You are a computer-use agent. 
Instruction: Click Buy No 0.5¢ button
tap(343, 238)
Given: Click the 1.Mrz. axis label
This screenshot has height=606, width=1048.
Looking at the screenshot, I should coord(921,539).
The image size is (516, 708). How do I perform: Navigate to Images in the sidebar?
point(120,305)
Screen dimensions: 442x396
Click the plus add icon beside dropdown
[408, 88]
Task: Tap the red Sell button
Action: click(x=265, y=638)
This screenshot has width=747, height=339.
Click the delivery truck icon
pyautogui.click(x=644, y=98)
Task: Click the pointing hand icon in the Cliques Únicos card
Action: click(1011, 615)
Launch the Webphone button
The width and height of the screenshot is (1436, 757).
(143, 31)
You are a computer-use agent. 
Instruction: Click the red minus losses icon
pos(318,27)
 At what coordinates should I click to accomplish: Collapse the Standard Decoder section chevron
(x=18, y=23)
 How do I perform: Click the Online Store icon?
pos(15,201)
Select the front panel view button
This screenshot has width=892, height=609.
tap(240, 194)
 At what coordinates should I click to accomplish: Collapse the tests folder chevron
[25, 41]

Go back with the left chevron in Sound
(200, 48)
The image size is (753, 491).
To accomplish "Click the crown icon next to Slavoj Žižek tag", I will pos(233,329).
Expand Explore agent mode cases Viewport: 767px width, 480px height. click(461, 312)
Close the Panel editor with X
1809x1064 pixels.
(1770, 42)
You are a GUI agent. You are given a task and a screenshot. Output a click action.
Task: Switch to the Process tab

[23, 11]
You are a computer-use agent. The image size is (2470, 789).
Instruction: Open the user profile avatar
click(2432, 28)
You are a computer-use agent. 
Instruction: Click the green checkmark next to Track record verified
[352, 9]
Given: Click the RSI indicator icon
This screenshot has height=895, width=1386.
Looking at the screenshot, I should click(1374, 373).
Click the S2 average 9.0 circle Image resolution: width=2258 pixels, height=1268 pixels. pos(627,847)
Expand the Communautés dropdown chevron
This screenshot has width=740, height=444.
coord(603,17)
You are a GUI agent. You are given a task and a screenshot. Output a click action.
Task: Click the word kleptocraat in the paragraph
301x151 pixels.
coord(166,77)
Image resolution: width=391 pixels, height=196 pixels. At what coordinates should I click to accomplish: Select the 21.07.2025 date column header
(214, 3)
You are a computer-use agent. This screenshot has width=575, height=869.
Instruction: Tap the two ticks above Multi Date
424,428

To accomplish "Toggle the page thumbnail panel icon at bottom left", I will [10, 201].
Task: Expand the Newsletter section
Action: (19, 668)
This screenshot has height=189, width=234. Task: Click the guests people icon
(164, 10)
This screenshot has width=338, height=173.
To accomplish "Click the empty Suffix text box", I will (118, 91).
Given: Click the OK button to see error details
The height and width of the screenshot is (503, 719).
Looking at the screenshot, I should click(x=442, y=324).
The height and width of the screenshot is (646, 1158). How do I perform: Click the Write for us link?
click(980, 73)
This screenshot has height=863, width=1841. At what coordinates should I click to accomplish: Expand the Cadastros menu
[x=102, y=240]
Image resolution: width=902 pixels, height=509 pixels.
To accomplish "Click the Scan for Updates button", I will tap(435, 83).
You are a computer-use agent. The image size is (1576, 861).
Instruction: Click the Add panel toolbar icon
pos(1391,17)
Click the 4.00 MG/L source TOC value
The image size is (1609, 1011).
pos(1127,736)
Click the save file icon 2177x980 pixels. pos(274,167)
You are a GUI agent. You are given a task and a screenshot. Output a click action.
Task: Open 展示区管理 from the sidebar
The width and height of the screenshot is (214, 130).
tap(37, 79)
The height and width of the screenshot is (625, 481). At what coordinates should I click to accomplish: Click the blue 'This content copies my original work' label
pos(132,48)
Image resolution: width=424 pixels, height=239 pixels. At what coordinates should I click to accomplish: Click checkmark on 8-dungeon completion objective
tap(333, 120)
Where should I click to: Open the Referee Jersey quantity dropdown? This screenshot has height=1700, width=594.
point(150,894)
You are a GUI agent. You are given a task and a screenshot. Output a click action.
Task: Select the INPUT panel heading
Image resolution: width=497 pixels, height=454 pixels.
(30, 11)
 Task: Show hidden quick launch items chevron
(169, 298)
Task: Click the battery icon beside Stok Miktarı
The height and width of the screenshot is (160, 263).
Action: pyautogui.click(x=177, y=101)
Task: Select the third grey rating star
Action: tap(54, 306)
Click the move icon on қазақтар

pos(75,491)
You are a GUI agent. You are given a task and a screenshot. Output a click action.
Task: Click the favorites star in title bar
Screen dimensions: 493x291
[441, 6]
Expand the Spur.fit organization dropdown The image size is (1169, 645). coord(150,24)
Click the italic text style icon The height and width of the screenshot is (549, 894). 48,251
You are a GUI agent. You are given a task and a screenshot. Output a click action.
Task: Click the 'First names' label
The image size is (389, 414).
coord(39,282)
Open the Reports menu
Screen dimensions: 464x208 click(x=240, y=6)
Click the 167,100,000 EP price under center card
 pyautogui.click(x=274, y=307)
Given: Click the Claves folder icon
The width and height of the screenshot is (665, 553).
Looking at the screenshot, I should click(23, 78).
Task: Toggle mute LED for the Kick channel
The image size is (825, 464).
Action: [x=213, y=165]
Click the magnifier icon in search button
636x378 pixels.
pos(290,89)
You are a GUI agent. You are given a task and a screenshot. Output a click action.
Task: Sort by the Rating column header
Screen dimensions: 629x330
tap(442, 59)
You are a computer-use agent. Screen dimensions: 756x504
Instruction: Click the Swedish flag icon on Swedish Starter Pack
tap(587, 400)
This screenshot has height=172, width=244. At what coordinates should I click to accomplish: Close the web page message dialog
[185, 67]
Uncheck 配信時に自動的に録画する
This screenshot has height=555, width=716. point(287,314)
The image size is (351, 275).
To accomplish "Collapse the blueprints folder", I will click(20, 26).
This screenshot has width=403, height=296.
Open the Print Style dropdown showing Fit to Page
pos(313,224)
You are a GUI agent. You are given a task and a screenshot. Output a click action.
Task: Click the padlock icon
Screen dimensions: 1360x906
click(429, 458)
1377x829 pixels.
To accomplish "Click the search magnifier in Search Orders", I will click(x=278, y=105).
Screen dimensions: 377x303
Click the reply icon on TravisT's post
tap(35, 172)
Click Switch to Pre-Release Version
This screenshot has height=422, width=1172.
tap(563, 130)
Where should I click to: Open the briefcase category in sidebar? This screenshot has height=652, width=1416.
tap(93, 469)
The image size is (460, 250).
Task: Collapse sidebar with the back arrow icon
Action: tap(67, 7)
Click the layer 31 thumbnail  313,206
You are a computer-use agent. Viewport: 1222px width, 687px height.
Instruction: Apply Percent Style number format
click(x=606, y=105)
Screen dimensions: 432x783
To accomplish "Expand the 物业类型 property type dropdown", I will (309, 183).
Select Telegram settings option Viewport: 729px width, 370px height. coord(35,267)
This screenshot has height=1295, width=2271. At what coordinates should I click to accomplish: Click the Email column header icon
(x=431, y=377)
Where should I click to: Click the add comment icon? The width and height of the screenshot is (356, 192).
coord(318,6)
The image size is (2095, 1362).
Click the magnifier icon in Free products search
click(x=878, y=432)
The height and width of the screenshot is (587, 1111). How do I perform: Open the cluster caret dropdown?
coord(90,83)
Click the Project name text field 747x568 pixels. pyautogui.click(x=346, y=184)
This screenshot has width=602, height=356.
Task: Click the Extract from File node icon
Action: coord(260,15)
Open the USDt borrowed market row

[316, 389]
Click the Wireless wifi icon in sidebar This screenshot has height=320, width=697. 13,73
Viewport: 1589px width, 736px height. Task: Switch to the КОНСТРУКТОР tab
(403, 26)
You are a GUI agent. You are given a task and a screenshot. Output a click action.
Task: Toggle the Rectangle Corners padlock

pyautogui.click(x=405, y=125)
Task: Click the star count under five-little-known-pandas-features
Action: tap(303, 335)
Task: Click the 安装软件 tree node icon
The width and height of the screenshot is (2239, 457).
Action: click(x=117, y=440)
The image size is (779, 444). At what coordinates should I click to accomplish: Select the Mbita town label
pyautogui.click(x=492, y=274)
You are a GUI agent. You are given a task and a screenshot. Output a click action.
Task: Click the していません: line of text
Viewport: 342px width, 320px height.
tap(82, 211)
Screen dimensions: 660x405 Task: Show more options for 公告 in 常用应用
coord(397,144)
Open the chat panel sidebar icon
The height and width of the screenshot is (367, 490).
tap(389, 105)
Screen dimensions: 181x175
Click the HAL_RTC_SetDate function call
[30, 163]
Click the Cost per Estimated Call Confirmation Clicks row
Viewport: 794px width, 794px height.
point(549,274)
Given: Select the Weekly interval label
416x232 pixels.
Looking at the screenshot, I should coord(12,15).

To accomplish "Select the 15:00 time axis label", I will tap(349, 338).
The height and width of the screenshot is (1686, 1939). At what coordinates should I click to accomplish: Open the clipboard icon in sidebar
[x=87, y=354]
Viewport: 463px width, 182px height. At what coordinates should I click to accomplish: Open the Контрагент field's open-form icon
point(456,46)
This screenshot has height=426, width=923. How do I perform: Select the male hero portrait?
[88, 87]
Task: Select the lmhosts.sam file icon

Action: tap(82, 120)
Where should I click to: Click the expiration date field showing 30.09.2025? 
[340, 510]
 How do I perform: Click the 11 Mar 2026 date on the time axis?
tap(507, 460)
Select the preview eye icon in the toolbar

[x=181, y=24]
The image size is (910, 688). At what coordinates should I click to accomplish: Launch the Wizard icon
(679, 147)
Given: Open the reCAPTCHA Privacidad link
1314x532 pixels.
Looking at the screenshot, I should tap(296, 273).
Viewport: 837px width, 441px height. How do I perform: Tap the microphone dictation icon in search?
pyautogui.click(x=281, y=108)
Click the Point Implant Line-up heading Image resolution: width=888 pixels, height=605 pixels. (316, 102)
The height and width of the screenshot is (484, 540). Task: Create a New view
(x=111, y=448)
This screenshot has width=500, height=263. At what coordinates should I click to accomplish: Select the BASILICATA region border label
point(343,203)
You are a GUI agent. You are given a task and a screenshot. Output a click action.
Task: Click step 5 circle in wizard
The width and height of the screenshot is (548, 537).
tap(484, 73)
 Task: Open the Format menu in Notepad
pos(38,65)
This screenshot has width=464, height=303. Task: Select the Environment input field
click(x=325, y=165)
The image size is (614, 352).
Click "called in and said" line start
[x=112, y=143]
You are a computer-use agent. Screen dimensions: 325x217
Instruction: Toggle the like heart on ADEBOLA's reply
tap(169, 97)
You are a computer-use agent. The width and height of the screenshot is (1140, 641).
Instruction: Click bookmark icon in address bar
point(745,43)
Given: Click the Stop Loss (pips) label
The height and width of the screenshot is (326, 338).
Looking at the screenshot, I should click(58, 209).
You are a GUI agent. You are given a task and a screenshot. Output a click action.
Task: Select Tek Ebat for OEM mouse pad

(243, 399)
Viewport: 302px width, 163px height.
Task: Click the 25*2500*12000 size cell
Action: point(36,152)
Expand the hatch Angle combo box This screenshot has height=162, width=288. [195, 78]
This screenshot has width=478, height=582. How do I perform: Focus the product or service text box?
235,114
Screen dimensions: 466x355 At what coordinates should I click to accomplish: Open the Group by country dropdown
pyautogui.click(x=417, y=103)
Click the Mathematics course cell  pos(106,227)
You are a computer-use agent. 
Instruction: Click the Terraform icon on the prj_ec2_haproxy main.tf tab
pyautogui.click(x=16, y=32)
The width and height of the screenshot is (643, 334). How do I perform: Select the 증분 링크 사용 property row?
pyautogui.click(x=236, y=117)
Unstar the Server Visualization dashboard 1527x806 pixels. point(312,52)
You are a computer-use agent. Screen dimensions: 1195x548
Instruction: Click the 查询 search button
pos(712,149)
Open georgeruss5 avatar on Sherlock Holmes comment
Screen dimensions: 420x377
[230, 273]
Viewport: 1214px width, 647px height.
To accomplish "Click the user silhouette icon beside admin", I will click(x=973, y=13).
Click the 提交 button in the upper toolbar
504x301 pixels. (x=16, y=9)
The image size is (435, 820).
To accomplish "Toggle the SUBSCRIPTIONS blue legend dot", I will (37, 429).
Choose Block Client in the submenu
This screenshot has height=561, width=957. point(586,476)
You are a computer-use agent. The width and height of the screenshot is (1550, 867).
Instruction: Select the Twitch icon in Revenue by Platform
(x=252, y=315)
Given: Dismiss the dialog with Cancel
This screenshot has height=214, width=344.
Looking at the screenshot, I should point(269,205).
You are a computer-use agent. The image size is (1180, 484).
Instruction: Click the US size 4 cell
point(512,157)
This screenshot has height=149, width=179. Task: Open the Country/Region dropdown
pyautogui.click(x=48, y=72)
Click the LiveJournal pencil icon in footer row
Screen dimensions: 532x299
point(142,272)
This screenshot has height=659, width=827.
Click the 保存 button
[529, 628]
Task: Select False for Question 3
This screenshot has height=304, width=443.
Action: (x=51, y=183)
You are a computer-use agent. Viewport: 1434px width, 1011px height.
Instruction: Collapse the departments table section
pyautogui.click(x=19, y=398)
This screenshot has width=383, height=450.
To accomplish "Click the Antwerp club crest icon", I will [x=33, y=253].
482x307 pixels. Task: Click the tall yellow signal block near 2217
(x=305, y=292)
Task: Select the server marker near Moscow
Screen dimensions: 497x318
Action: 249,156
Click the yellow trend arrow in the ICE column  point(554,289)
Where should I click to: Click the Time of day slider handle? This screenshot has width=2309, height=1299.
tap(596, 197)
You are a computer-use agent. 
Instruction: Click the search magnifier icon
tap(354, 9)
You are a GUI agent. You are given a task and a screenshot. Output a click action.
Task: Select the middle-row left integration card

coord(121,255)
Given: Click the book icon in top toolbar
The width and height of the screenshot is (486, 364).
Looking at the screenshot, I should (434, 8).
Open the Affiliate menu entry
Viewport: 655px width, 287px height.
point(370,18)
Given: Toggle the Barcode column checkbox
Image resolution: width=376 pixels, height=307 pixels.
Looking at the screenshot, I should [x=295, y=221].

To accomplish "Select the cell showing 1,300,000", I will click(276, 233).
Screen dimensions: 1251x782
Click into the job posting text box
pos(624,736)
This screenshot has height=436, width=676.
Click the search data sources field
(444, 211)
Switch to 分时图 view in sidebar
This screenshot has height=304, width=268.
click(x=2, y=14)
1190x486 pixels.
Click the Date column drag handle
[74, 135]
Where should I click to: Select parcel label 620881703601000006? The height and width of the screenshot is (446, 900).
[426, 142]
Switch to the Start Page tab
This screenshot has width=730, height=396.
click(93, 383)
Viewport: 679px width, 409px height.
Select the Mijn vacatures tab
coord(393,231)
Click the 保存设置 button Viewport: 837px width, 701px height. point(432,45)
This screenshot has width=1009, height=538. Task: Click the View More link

◇ ◇ ◇

§ **Work to do**
Please quote the entries above word for word. Begin at the line that contains "Open the USDt borrowed market row" and stop after the line that contains "[x=87, y=354]".

§ **Answer below**
Open the USDt borrowed market row

[316, 389]
Click the Wireless wifi icon in sidebar This screenshot has height=320, width=697. 13,73
Viewport: 1589px width, 736px height. Task: Switch to the КОНСТРУКТОР tab
(403, 26)
You are a GUI agent. You are given a task and a screenshot. Output a click action.
Task: Toggle the Rectangle Corners padlock

pyautogui.click(x=405, y=125)
Task: Click the star count under five-little-known-pandas-features
Action: tap(303, 335)
Task: Click the 安装软件 tree node icon
The width and height of the screenshot is (2239, 457).
Action: click(x=117, y=440)
The image size is (779, 444). At what coordinates should I click to accomplish: Select the Mbita town label
pyautogui.click(x=492, y=274)
You are a GUI agent. You are given a task and a screenshot. Output a click action.
Task: Click the していません: line of text
Viewport: 342px width, 320px height.
tap(82, 211)
Screen dimensions: 660x405 Task: Show more options for 公告 in 常用应用
coord(397,144)
Open the chat panel sidebar icon
The height and width of the screenshot is (367, 490).
tap(389, 105)
Screen dimensions: 181x175
Click the HAL_RTC_SetDate function call
[30, 163]
Click the Cost per Estimated Call Confirmation Clicks row
Viewport: 794px width, 794px height.
point(549,274)
Given: Select the Weekly interval label
416x232 pixels.
Looking at the screenshot, I should coord(12,15).

To accomplish "Select the 15:00 time axis label", I will tap(349, 338).
The height and width of the screenshot is (1686, 1939). At what coordinates should I click to accomplish: Open the clipboard icon in sidebar
[x=87, y=354]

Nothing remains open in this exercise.